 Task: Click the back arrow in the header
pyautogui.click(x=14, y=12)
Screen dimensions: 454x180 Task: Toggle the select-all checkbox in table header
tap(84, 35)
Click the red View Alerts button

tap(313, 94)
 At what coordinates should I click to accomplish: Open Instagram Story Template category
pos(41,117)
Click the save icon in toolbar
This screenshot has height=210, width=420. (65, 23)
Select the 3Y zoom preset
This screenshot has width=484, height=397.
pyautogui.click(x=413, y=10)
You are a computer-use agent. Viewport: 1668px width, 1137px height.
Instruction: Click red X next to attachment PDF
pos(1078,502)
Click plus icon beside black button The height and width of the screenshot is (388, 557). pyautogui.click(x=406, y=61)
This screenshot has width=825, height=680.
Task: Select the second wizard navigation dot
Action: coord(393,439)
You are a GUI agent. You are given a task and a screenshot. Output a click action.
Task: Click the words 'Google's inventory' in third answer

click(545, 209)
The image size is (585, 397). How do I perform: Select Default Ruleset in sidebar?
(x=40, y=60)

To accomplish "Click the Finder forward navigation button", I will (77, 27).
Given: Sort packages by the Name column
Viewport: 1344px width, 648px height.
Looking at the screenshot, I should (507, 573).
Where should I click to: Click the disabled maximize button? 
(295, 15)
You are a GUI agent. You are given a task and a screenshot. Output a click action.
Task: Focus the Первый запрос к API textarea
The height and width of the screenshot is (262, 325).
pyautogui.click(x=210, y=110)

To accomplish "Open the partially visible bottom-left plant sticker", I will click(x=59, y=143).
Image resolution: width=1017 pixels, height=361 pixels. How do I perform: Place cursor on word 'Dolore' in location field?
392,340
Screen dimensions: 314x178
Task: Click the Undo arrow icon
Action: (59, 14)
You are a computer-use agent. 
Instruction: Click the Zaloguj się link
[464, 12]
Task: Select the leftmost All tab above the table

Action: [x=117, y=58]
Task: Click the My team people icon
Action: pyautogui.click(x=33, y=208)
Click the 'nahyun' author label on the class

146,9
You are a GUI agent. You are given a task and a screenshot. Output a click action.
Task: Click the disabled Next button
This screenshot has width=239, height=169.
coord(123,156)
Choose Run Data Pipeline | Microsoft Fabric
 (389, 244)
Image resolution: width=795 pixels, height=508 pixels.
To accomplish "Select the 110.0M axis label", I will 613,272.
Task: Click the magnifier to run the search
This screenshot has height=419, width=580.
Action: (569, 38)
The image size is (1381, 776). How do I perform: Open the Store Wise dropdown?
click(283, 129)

•••••

Directions: What you return must match the data word for word.

Solution to this exercise:
 Task: Click the back arrow in the header
pyautogui.click(x=14, y=12)
Screen dimensions: 454x180 Task: Toggle the select-all checkbox in table header
tap(84, 35)
Click the red View Alerts button

tap(313, 94)
 At what coordinates should I click to accomplish: Open Instagram Story Template category
pos(41,117)
Click the save icon in toolbar
This screenshot has height=210, width=420. (65, 23)
Select the 3Y zoom preset
This screenshot has width=484, height=397.
pyautogui.click(x=413, y=10)
You are a computer-use agent. Viewport: 1668px width, 1137px height.
Instruction: Click red X next to attachment PDF
pos(1078,502)
Click plus icon beside black button The height and width of the screenshot is (388, 557). pyautogui.click(x=406, y=61)
This screenshot has width=825, height=680.
Task: Select the second wizard navigation dot
Action: coord(393,439)
You are a GUI agent. You are given a task and a screenshot. Output a click action.
Task: Click the words 'Google's inventory' in third answer

click(545, 209)
The image size is (585, 397). How do I perform: Select Default Ruleset in sidebar?
(x=40, y=60)

To accomplish "Click the Finder forward navigation button", I will (77, 27).
Given: Sort packages by the Name column
Viewport: 1344px width, 648px height.
Looking at the screenshot, I should (507, 573).
Where should I click to: Click the disabled maximize button? 
(295, 15)
You are a GUI agent. You are given a task and a screenshot. Output a click action.
Task: Focus the Первый запрос к API textarea
The height and width of the screenshot is (262, 325).
pyautogui.click(x=210, y=110)

To accomplish "Open the partially visible bottom-left plant sticker", I will click(x=59, y=143).
Image resolution: width=1017 pixels, height=361 pixels. How do I perform: Place cursor on word 'Dolore' in location field?
392,340
Screen dimensions: 314x178
Task: Click the Undo arrow icon
Action: (59, 14)
You are a computer-use agent. 
Instruction: Click the Zaloguj się link
[464, 12]
Task: Select the leftmost All tab above the table

Action: [x=117, y=58]
Task: Click the My team people icon
Action: pyautogui.click(x=33, y=208)
Click the 'nahyun' author label on the class

146,9
You are a GUI agent. You are given a task and a screenshot. Output a click action.
Task: Click the disabled Next button
This screenshot has width=239, height=169.
coord(123,156)
Choose Run Data Pipeline | Microsoft Fabric
 (389, 244)
Image resolution: width=795 pixels, height=508 pixels.
To accomplish "Select the 110.0M axis label", I will 613,272.
Task: Click the magnifier to run the search
This screenshot has height=419, width=580.
Action: (569, 38)
The image size is (1381, 776). How do I perform: Open the Store Wise dropdown?
click(283, 129)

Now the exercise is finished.